Xi acknowledged differences between the world's biggest and second-largest economies. He called on both sides to "accommodate" each other and show "mutual respect".
In a separate meeting, Premier Li Keqiang toldKerry that the mutual benefits of co-operation "far outweigh" their differences.
US Treasury Secretary Jacob Lew visited Beijing as a special representative of US President Barack Obama less than a week after Xi took power.
Kerry said yesterday that both sides had agreed to set up a working group to improve cybersecurity.
Beijing is dismayed at Washington's "Asia pivot", which involves a military build-up that some view as an effort to contain China's rise. Sino-US ties are routinely strained by other issues, too, from human rights to trade policies and cyberattacks.
In February, a private US-based internet security firm, Mandiant, published a report alleging People's Liberation Army involvement in cyberattacks on US companies. The accusations drew angry denials from Beijing.
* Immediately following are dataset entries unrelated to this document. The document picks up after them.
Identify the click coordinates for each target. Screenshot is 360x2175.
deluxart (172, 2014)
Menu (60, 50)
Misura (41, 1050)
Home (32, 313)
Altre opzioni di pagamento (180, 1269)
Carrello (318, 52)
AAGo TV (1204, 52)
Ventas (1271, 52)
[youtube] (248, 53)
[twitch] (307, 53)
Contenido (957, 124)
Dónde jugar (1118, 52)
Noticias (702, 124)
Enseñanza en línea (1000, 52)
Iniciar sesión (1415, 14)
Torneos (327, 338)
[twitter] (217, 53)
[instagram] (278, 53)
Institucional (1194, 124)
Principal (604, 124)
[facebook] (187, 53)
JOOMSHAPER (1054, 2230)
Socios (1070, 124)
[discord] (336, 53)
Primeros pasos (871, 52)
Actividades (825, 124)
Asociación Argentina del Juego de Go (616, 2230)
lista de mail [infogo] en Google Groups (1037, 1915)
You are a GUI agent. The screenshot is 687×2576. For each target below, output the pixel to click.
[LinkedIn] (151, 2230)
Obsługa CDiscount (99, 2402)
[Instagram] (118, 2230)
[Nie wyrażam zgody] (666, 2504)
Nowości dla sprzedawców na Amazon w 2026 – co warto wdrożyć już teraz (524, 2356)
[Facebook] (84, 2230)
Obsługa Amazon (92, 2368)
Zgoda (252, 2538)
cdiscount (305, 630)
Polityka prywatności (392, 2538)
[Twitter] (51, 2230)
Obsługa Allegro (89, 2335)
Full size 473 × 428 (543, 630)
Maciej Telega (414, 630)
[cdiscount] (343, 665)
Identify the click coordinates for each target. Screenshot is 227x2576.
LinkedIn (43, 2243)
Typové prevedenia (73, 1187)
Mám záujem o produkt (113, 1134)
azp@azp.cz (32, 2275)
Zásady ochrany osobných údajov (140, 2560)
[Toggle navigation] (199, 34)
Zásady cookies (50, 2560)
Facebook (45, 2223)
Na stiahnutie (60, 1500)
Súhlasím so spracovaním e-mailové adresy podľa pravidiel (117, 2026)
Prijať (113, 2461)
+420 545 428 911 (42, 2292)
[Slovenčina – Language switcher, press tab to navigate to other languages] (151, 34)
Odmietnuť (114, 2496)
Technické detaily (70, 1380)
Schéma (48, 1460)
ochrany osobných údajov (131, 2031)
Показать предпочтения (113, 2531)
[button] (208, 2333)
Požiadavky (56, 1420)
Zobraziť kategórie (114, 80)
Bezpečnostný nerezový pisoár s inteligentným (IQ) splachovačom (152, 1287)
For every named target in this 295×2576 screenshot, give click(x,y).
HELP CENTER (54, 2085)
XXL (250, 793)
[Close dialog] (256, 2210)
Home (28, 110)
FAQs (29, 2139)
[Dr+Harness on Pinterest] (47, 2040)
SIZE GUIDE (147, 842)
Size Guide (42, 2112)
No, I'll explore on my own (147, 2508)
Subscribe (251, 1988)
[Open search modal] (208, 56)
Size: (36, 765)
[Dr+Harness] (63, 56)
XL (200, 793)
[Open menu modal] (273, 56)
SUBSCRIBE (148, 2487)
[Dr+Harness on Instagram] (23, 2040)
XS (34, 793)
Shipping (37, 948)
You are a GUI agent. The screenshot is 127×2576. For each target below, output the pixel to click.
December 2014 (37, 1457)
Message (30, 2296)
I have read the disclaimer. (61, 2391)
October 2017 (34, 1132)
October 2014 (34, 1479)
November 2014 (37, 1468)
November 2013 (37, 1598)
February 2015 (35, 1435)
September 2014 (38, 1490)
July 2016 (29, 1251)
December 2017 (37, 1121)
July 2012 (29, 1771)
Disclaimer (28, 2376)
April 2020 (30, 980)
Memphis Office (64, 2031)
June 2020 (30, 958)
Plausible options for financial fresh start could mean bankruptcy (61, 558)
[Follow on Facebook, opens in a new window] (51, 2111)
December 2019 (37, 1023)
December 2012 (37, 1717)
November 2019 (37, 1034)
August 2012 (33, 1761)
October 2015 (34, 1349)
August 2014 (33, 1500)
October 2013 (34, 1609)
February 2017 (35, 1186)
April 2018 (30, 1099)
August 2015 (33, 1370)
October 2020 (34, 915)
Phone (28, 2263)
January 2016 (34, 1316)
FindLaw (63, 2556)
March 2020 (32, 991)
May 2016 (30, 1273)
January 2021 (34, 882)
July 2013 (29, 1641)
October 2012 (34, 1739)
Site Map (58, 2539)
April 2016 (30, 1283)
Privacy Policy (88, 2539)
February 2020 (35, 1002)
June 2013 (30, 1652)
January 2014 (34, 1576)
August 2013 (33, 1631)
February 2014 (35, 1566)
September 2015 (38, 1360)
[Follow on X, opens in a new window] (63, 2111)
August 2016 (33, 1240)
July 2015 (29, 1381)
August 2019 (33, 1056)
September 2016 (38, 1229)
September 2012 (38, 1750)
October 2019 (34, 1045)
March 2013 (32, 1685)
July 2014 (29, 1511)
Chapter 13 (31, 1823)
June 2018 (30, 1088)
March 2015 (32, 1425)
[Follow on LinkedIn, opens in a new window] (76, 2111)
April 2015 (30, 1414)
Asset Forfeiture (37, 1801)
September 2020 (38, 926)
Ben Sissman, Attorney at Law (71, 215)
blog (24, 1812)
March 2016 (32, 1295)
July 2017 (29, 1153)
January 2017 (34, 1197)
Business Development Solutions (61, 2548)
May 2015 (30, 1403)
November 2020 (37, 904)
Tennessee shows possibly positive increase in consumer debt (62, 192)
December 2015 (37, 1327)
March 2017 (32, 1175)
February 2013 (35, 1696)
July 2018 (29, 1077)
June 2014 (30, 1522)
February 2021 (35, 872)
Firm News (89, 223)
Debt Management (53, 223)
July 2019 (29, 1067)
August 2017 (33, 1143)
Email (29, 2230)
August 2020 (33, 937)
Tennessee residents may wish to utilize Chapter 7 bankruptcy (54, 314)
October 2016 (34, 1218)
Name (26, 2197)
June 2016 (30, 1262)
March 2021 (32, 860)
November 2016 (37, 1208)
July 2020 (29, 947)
Foreign Minister Wang Yi told Kerry that both sides must remain calm and objective when dealing with cyberspace disputes.
After the talks, the two sides released a joint declaration on climate change.
Analysts said Sino-US ties had improved because Obama passed up an opportunity during a recent Washington trip by Japanese Prime Minister Shinzo Abe to voice support for Japan's stance in East China Sea territory disputes. Others said Beijing would remain suspicious of US moves in Asia.
"Rather than play tough and force Asian countries to give way, Washington should respect the region's interests and pursue win-win co-operation," a Xinhua commentary said yesterday.
Professor Wang Fan , from Beijing Foreign Affairs University, said conflict may arise because China aims to become a maritime power in the Pacific.